(Source records)
--- START ---

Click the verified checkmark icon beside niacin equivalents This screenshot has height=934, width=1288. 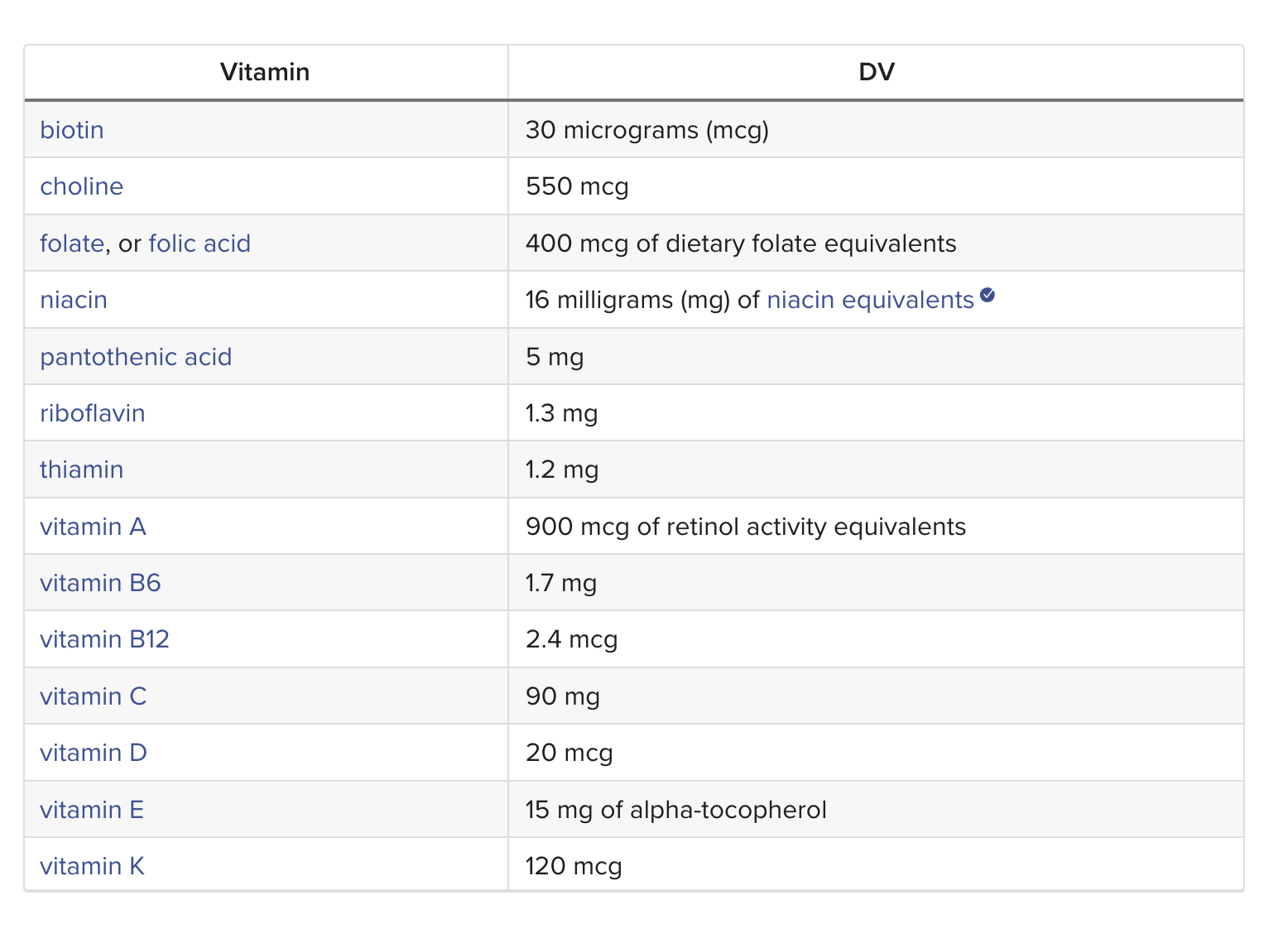point(987,295)
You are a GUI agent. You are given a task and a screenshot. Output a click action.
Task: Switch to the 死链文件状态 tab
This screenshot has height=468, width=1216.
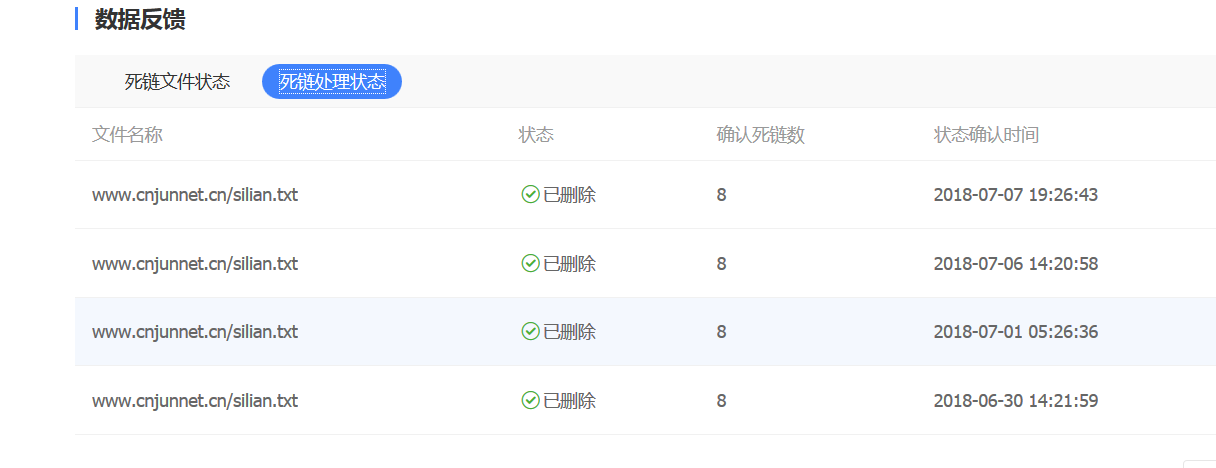(177, 82)
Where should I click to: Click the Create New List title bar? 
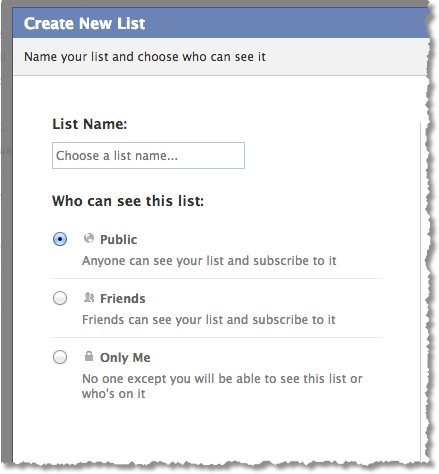(x=221, y=23)
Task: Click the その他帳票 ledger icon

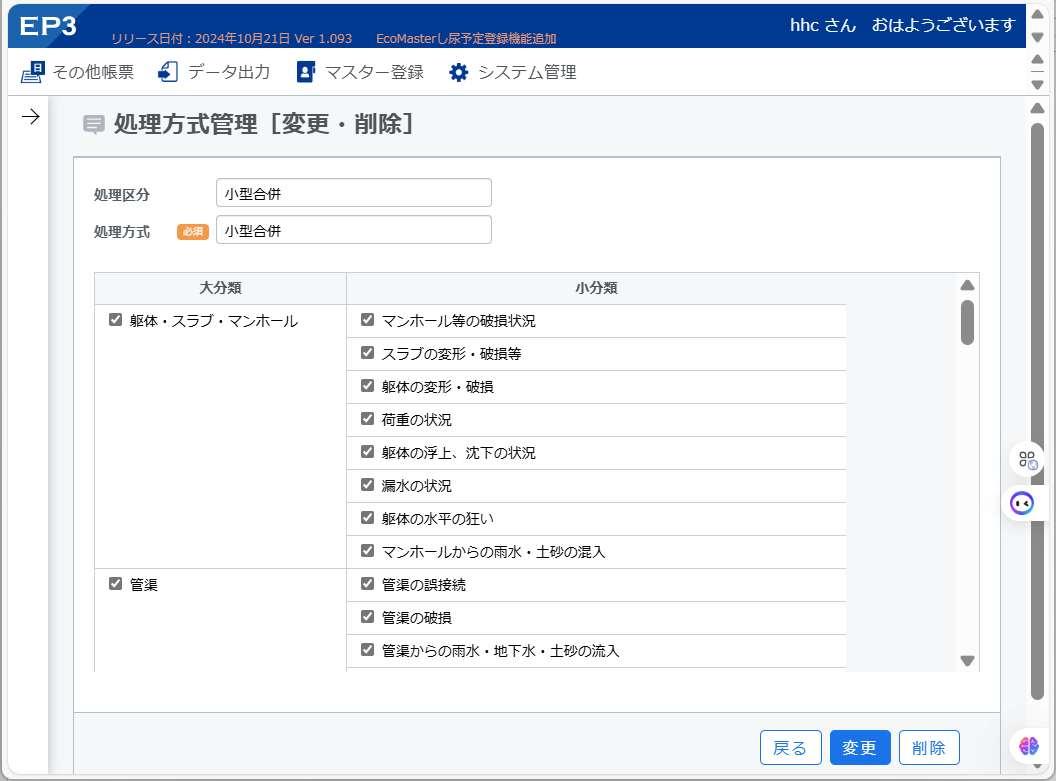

--- END ---

### Exercise prompt
Leave out all pictures and retype precisely the lines that run from the line containing "Task: Switch to the 死链文件状态 tab" to the last line of the records.

### Completed exercise
Task: Switch to the 死链文件状态 tab
This screenshot has height=468, width=1216.
(177, 82)
Where should I click to: Click the Create New List title bar? 
(x=221, y=23)
Task: Click the その他帳票 ledger icon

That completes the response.